## The problem
For the data below, give again exactly the lines from the one containing "Where should I click to: Copy" through the one containing "Task: Click the folder icon of res", both ends included, and no others.

+++ Raw data +++

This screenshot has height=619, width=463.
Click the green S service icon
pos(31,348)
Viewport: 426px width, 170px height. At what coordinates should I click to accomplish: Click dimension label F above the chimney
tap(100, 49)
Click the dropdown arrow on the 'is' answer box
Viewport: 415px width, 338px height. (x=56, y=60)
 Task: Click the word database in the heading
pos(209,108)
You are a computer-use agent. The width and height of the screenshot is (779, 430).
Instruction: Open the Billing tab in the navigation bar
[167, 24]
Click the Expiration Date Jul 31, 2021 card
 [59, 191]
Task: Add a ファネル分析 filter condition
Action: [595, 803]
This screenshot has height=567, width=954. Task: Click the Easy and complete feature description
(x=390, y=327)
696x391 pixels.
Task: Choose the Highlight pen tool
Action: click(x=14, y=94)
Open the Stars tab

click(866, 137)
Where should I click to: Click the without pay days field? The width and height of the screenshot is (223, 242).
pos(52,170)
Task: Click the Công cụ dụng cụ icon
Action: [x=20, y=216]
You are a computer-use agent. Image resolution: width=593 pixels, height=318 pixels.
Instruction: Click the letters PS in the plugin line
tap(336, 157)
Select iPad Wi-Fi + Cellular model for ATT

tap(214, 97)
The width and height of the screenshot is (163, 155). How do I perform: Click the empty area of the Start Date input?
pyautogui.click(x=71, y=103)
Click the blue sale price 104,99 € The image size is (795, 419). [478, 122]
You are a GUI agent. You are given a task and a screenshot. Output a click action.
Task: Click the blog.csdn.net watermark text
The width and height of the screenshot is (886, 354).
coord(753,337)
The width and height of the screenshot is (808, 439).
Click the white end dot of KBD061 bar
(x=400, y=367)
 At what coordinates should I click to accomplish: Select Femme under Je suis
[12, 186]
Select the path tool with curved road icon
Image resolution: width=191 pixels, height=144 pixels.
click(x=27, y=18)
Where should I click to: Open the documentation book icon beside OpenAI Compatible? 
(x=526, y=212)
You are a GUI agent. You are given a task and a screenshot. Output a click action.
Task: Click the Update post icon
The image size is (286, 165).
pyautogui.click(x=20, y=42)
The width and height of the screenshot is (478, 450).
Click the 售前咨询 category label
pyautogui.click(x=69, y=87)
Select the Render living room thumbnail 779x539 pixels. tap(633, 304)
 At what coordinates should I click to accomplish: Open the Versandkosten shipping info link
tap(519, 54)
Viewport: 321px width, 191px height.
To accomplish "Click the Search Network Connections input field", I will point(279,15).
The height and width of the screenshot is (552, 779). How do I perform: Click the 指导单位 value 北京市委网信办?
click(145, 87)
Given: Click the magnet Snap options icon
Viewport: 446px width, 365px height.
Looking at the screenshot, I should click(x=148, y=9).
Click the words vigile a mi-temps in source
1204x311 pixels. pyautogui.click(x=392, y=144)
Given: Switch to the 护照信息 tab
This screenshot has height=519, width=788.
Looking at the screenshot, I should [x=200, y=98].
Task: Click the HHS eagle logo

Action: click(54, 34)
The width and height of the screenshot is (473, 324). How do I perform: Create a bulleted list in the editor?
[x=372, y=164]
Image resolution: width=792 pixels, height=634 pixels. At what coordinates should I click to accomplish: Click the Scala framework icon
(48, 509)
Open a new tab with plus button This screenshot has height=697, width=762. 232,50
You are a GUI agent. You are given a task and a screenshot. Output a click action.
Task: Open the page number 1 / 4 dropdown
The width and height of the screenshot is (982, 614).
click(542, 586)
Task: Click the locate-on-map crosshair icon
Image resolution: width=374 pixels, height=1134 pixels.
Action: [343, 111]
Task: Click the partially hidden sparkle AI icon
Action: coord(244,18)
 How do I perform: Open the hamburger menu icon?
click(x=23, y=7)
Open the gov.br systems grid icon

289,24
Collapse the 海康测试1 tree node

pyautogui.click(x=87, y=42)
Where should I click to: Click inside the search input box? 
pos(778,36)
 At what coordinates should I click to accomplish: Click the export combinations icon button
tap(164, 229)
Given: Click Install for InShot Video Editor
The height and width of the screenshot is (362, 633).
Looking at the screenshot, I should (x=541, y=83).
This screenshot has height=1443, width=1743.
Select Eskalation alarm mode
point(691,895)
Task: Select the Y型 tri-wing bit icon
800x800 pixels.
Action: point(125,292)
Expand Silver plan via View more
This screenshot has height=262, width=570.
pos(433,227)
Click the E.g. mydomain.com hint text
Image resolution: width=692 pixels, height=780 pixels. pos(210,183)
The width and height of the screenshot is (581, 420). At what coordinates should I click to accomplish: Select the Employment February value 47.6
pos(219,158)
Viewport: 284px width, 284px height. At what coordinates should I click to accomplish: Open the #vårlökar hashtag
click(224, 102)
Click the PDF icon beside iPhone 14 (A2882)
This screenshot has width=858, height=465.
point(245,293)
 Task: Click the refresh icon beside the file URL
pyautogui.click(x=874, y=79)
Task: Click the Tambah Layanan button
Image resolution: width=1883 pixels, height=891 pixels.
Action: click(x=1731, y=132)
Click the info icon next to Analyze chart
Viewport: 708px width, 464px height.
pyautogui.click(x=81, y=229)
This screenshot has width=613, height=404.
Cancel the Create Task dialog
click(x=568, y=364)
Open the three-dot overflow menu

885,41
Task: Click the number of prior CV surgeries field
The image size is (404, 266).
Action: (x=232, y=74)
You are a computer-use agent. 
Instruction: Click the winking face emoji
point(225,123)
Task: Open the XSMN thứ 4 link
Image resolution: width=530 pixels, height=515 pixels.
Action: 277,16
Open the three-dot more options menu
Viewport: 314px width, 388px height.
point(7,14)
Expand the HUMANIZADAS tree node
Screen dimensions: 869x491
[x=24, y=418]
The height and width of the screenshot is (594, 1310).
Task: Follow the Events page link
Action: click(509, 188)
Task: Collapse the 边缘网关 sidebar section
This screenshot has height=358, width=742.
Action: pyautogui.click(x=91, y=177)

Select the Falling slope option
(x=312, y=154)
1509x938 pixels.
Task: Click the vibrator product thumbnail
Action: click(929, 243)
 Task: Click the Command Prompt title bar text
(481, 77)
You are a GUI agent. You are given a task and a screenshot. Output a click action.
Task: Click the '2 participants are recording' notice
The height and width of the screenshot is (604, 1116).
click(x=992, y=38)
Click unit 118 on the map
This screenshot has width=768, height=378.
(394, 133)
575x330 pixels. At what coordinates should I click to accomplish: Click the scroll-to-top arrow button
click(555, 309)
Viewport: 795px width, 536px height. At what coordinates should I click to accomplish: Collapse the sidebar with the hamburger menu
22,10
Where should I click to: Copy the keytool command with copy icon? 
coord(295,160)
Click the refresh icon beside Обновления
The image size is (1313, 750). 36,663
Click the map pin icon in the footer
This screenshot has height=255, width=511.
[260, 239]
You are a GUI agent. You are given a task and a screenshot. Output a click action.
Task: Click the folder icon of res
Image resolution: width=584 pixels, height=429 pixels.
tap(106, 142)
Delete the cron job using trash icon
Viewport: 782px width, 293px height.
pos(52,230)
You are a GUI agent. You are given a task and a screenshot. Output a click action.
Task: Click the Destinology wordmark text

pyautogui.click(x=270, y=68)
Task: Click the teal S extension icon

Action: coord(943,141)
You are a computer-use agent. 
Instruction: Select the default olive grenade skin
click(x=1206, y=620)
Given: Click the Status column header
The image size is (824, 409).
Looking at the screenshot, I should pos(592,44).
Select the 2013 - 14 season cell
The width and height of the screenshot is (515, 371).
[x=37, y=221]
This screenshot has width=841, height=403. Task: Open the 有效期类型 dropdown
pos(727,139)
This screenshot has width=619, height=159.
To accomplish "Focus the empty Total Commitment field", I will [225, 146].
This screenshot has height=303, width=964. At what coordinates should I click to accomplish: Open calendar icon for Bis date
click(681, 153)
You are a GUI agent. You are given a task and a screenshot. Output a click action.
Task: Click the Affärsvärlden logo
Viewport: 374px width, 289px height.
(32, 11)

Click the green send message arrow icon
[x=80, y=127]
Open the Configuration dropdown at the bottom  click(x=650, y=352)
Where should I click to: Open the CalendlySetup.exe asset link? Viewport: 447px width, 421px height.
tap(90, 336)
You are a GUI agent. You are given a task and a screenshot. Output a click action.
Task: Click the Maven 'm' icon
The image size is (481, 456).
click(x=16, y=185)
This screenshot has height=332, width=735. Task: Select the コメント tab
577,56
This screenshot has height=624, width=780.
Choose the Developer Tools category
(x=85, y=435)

+++

## Response area
Where should I click to: Copy the keytool command with copy icon? 
coord(295,160)
Click the refresh icon beside Обновления
The image size is (1313, 750). 36,663
Click the map pin icon in the footer
This screenshot has height=255, width=511.
[260, 239]
You are a GUI agent. You are given a task and a screenshot. Output a click action.
Task: Click the folder icon of res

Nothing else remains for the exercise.